Tomorrow, President Trump will speak publicly about the status of Jerusalem. During the campaign, he promised to move the U.S. Embassy from Tel Aviv to Israel’s capital, which is required by law unless the president issues a waiver on national security grounds–as every president has done since the law was passed. Apparently “U.S. officials” are telling reporters that Trump will say Jerusalem is Israel’s capital, a much more modest step that nevertheless is causing consternation. The Associated Press, for example, headlines: “Trump forges ahead on Jerusalem-as-capital despite warnings.” Is that a classic AP headline, or what? There is no doubt about whose side the AP is on! As always, it isn’t Trump’s.
President Donald Trump forged ahead Tuesday with plans to recognize Jerusalem as Israel’s capital despite intense Arab, Muslim and European opposition to a move that would upend decades of U.S. policy and risk potentially violent protests.
Trump also told the leaders of the Palestinian Authority and Jordan in phone calls that he intends to move the U.S. Embassy in Israel from Tel Aviv to Jerusalem. It remains unclear, however, when he might take that physical step, which is required by U.S. law but has been waived on national security grounds for more than two decades.
U.S. officials familiar with his planning said he would declare Jerusalem as Israel’s capital, a rhetorical volley that could have its own dangerous consequences.
The hand-wringing continues for another 18 paragraphs. The Associated Press apparently considers leaders of the Arab world the definitive authorities on the location of Israel’s capital:
Any U.S. declaration on Jerusalem’s status, ahead of a peace deal, “would harm peace negotiation process and escalate tension in the region,” Saudi Arabia’s King Salman told Trump Tuesday, according to a Saudi readout of their telephone conversation. Declaring Jerusalem as Israel’s capital, the king said, “would constitute a flagrant provocation to all Muslims, all over the world.”
Ahmed Aboul-Gheit, the head of the Arab League, urged the U.S. to reconsider any recognition of Jerusalem as Israel’s capital, warning of “repercussions.” Turkish President Recep Tayyip Erdogan told his Parliament such recognition was a “red line” and that Turkey could respond by cutting diplomatic ties with Israel.

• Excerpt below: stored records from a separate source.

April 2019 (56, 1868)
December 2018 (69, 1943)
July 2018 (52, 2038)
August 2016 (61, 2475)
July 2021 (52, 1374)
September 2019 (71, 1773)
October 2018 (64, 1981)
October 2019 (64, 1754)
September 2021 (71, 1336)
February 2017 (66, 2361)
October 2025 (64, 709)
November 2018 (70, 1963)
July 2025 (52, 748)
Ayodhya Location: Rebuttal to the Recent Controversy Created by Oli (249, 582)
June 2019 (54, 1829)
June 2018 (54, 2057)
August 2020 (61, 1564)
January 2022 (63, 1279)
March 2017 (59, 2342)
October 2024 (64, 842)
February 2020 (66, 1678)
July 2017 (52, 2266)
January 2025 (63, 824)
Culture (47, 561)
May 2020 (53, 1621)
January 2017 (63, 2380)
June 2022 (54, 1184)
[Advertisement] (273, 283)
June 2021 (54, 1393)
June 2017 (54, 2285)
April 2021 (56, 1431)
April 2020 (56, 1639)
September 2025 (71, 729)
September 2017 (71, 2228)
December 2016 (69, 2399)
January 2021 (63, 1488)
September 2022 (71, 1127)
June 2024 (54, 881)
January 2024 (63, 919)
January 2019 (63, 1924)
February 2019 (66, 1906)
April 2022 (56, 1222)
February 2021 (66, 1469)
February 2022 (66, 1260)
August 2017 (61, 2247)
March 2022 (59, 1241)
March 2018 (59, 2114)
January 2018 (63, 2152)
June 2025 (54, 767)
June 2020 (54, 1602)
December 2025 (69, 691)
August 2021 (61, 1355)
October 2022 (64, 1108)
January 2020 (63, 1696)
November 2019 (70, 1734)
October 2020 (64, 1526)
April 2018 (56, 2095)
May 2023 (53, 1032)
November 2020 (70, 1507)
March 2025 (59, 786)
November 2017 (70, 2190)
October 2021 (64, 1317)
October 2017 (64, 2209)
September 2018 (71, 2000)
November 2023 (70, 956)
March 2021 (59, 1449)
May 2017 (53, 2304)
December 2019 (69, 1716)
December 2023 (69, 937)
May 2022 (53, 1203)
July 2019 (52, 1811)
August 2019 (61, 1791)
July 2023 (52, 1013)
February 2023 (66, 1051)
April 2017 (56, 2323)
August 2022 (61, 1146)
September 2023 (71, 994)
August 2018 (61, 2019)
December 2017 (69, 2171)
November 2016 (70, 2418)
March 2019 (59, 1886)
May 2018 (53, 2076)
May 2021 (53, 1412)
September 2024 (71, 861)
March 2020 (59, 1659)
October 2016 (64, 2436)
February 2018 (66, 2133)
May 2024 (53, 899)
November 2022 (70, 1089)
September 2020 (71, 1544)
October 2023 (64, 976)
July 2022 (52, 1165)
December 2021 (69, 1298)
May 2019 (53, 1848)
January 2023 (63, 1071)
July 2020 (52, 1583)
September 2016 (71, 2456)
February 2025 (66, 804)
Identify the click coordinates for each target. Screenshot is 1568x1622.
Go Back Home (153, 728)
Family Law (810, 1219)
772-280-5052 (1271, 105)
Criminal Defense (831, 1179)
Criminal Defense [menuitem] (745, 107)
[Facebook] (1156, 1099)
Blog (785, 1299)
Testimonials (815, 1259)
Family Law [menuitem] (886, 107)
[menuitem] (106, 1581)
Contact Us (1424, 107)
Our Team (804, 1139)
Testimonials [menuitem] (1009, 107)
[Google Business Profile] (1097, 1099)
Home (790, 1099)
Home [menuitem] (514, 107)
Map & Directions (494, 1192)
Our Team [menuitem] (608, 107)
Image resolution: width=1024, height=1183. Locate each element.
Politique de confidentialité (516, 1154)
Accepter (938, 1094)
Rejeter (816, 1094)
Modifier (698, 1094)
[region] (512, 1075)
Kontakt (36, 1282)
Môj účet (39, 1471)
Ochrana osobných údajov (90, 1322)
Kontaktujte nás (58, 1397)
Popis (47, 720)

One is tempted to say that the Arabs are entitled to their opinions, but even that isn’t correct. The location of Israel’s capital is a question of fact, not opinion, and it is up to Israel. The Arabs may not like it, but Jerusalem is Israel’s capital: the Knesset is in Jerusalem, the Supreme Court is in Jerusalem, the Prime Minister’s office and official residence are in Jerusalem, the Ministry of Foreign Affairs and most other government offices are in Jerusalem. To deny that Jerusalem is the capital of Israel is as silly as denying that Paris is the capital of France.
The Arabs have been indulged in their demands, even when those demands are delusional, for far too long. The least President Trump can do is to acknowledge the reality that Jerusalem is the capital of Israel. It would help, too, if the Associated Press and other news outlets would do the same.